The music, the video games, the movies and the news glorifies and embellishes violence, drugs and reckless narcissism, while desensitizing young people to others' suffering with barbaric and irresponsible messages. Many parents are confused by a contradictory legal system that holds them civilly responsible for their children's misbehavior, but that threatens criminal punishment if they take disciplinary steps themselves.

What you, as legislators and representatives can do is stop and reconsider with great care prior to passing yet another fallacious law. Don't give in to knee-jerk reactions when the press sensationalizes school violence, creating yet another law restricting the rights of honest citizens.

For instance, knowing full well that young people have had access to guns since the founding of this Nation, ask instead what has changed to produce such uncivilized and irresponsible behavior in our youth.

Take the press and the popular media to task, rather than letting them set the pace, tone and direction of our government.

Lastly, do away with the ever-expanding Federal behemoth, whenever possible. Red tape entangles the hundreds of grants coming out of Washington, D.C. Help us by cutting away that red tape, ridding us of the bureaucrats that administer them, and leave it up to the individual states to administer those funds as they see fit.

TO DO: Reproduce word for word the part of the statement to legislators that runs from "What you, as" to "of honest citizens.".

INFORMATION PROVIDED:
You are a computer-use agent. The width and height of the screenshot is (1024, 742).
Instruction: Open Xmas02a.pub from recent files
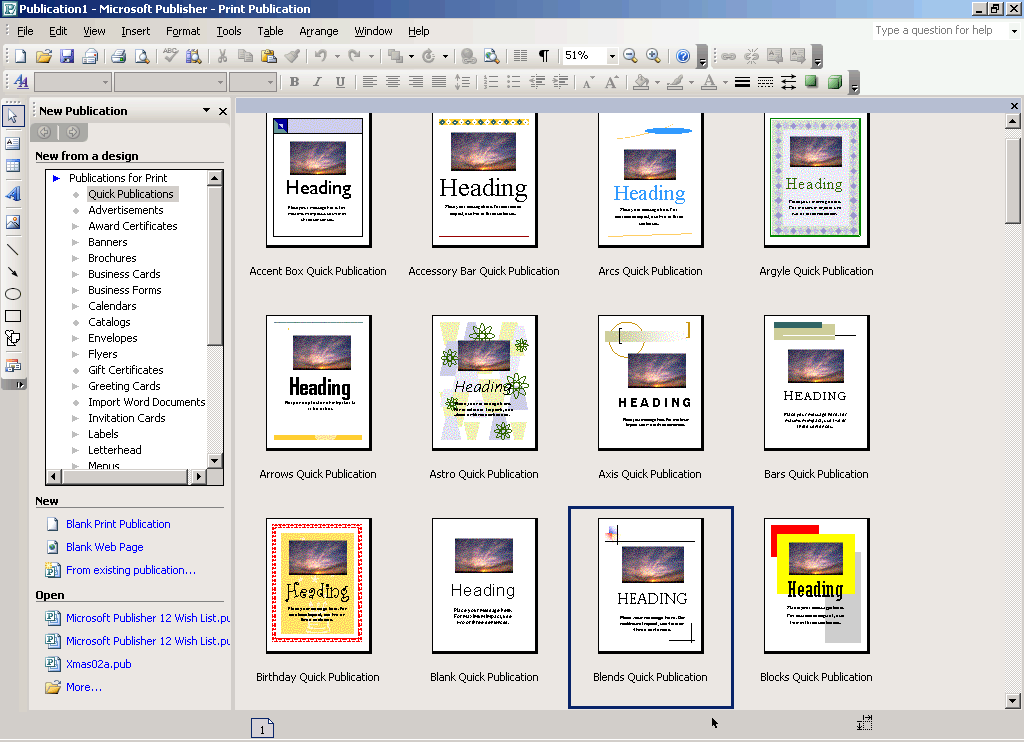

WRITTEN SOLUTION:
What you, as legislators and representatives can do is stop and reconsider with great care prior to passing yet another fallacious law. Don't give in to knee-jerk reactions when the press sensationalizes school violence, creating yet another law restricting the rights of honest citizens.